“It is impossible to ignore the ways in which [Pauline] Kael’s gender makes her a target,” writes Amanda Shubert as she reviews the oft-criticized movie critic, subject of the new book Pauline Kael: A Life in the Dark.
On Pauline
Heathcliff Whr R U
The Guardian published a couple of fun pieces earlier this week. The first is a hilarious excerpt from Mallory Ortberg’s Texts from Jane Eyre: And Other Conversations with Your Favorite Literary Characters. The second is a collection of the top ten most memorable meals in all of literature.
And You Thought Literary Magazines Had It Rough
Trouble might lie ahead for Skymall. Rohin Dhar makes the case in The Atlantic that everybody’s favorite in-flight magazine might’ve just merged with a dubious “nutraceuticals” company in need of SEC scrutiny.
A Tale as Old as Time
“In contemporary capitalist societies, libraries stand out as slightly odd. While people are generally accustomed to going into a store and having to pay if they plan on leaving with something – in a library this relationship is quite different.” From AirBnB to Zipcar, startups premised on the so-called “sharing economy” tout themselves as radical and disruptive. Except that another institution – the public library – has been offering communal property for hundreds of years.
Not that the circumstances are always ideal, as our own Jacob Lambert attests in his “Open Letter to the Person Who Wiped Boogers on My Library Book.”
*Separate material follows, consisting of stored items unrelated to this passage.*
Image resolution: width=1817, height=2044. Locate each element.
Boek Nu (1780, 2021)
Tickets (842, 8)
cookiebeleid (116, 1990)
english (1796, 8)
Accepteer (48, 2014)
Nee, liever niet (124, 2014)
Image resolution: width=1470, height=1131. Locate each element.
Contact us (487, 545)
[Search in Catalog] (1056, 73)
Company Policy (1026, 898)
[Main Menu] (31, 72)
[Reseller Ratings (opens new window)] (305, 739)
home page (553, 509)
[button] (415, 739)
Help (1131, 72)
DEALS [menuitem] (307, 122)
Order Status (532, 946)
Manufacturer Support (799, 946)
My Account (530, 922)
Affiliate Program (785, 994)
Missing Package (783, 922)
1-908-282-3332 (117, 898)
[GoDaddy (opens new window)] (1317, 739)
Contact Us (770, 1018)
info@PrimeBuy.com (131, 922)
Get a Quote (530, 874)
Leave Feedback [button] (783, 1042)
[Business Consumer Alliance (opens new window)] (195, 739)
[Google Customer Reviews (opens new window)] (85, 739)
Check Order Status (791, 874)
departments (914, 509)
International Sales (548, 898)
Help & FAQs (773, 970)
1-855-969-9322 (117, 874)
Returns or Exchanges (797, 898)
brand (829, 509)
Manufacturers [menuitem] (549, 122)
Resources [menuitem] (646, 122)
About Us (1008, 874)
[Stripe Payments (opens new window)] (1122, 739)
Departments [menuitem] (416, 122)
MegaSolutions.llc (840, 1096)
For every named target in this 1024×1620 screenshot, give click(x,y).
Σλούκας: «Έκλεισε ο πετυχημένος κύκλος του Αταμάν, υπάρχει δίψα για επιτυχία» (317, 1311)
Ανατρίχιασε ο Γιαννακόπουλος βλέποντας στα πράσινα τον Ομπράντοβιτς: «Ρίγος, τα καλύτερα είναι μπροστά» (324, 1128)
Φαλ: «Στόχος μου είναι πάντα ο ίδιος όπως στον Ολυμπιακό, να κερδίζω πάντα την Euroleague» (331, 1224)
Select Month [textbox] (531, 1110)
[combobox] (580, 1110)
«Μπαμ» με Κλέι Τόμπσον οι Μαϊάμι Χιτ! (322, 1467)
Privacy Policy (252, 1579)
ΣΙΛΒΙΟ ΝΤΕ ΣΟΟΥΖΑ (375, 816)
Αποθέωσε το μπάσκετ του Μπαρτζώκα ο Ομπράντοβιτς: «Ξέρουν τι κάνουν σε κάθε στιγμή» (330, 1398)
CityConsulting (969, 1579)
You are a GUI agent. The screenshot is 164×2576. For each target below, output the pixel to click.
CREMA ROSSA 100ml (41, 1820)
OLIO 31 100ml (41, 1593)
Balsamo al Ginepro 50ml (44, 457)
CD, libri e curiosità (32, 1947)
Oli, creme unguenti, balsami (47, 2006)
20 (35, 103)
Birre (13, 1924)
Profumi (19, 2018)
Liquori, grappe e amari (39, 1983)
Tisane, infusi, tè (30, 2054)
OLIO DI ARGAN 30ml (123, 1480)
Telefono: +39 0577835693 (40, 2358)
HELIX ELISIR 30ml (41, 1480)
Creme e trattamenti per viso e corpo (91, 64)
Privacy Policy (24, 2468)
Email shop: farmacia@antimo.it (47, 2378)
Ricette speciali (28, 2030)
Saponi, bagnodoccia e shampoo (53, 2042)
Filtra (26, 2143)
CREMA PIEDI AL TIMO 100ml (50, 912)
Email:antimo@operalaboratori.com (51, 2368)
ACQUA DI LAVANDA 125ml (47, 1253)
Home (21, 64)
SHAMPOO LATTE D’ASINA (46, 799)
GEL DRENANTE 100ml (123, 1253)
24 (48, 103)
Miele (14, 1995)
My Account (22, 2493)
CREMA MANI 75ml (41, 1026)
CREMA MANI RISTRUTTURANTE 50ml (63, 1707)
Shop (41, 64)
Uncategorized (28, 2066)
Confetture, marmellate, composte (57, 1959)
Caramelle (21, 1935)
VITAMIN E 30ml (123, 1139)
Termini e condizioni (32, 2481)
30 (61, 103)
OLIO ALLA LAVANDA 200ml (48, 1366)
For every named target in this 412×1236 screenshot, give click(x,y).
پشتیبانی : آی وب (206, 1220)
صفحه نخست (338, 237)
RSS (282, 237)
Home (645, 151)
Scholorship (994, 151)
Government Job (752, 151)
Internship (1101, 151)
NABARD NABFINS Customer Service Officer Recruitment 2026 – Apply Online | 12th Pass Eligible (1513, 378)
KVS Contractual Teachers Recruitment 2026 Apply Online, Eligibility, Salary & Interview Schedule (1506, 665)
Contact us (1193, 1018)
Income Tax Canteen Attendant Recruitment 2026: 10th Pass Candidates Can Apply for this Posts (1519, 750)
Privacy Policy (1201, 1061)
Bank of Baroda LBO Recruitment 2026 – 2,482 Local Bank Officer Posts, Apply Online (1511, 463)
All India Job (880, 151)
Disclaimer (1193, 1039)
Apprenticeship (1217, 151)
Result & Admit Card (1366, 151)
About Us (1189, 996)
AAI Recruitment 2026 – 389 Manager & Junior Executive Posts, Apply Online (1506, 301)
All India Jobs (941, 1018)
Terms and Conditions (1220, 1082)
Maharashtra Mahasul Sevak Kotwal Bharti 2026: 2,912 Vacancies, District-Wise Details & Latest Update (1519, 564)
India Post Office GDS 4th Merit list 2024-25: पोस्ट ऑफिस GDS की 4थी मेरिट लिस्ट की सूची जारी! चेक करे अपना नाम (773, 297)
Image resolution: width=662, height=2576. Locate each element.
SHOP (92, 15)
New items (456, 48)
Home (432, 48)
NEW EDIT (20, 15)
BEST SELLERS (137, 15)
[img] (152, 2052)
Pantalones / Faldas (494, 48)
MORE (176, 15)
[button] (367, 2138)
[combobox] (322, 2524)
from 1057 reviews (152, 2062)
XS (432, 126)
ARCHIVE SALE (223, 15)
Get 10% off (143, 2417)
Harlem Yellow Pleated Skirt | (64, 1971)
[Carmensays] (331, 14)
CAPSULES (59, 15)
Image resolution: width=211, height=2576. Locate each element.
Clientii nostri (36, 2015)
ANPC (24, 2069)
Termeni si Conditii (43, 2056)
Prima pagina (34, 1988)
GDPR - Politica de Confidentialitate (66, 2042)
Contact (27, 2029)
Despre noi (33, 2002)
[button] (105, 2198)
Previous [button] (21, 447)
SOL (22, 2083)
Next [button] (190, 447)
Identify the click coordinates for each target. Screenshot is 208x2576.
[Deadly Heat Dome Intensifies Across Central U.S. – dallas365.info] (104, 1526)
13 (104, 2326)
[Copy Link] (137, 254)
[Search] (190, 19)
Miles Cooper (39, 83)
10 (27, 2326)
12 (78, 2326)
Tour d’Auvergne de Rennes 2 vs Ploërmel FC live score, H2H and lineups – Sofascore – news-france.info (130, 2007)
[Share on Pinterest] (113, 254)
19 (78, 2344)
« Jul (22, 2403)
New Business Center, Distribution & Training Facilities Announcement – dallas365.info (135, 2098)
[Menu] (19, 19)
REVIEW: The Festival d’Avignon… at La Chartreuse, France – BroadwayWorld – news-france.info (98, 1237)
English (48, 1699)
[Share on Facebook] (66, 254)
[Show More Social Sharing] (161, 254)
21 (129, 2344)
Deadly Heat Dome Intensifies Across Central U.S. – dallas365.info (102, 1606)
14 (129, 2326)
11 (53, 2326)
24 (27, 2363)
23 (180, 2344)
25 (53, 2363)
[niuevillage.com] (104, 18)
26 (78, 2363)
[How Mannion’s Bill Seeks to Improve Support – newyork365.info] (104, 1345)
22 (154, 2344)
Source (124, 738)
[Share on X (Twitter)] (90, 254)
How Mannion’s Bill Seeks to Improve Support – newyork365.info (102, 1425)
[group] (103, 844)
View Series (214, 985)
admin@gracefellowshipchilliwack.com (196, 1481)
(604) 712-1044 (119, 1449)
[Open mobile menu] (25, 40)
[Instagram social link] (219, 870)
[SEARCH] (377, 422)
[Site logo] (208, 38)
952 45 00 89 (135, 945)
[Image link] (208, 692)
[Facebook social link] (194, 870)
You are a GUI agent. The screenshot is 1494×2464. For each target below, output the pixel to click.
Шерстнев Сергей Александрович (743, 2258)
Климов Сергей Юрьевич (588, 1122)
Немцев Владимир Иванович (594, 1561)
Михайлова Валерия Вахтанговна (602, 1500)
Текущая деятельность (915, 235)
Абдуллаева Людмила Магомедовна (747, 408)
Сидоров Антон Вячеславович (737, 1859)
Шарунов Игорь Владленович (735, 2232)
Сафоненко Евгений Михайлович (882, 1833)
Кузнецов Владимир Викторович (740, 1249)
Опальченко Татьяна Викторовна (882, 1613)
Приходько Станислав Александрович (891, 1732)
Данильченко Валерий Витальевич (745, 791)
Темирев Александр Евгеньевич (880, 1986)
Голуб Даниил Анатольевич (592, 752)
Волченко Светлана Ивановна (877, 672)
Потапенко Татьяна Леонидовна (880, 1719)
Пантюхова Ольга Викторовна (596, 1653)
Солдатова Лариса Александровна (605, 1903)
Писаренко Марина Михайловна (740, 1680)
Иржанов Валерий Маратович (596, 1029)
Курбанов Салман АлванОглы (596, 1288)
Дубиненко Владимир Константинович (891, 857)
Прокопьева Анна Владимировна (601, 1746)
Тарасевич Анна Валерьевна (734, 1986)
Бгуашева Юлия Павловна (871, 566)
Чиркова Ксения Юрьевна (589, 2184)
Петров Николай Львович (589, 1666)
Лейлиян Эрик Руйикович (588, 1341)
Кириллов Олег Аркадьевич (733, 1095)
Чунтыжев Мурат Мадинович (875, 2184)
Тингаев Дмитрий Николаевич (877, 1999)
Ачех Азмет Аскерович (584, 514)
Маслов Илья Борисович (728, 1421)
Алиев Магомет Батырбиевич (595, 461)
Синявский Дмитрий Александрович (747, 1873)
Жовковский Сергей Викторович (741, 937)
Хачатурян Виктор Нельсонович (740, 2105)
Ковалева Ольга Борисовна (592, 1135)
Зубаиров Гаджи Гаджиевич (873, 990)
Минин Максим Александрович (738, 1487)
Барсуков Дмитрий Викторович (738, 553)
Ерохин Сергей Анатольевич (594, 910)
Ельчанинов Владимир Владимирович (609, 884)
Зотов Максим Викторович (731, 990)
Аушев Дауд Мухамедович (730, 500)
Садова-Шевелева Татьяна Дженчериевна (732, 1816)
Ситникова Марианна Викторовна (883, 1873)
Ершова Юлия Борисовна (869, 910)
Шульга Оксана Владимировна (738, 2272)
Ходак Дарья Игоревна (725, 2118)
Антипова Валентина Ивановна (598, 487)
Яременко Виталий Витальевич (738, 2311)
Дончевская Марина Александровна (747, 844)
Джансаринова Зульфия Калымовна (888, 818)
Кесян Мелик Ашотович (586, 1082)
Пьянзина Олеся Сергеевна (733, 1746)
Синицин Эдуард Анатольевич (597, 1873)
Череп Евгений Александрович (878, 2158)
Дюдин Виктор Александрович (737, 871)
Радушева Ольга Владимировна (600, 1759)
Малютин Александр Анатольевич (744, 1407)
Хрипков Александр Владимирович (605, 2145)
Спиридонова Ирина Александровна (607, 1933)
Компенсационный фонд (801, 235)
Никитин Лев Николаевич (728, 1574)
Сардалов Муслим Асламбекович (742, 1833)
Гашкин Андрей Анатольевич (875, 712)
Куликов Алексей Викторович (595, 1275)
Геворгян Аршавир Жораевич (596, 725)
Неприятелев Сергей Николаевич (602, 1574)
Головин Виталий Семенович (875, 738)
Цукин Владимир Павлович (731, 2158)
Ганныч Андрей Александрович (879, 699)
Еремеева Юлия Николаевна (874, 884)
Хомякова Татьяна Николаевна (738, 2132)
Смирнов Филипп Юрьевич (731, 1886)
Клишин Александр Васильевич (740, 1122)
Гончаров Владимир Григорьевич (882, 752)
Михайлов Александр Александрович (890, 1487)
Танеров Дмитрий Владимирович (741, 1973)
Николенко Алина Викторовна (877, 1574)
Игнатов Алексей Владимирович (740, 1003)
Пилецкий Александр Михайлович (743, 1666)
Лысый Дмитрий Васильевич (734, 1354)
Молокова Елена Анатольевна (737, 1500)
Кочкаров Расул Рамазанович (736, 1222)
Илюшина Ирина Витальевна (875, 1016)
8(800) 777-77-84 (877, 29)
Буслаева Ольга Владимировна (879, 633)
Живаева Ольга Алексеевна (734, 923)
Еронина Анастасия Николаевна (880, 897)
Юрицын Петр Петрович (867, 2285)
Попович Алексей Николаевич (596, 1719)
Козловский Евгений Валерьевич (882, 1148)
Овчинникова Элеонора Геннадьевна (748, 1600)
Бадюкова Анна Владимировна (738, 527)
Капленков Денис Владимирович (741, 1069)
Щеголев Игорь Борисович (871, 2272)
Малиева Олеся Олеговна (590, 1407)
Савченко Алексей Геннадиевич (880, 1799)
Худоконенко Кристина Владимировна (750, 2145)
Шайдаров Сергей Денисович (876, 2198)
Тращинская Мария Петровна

Talk About a Wonder Emporium
“This Is My Home” is a short profile of a New York City collector of oddities. His home is regularly mistaken for an antique shop, but it really strikes me as the perfect sister-store to Brazenhead Books.
Abandon All Hope
Man, if Ian McEwan has crises of faith in fiction, how should the rest of us feel? Good question.
Book and Bed
Who’s ready for a trip to Tokyo? Sadie Stein at The Paris Review breaks the lid on a veritable Shangri-La for book lovers, a quasi-bunkhouse known as Book and Bed. Book and Bed is a bunkhouse-slash-bookstore that doesn’t actually sell books. Instead, they have a number of rather spartan beds built inside row after row of bookshelves. Their noble goal is also a simple one; to offer “an experience shared by everyone at least once: the blissful instant of falling asleep while reading.”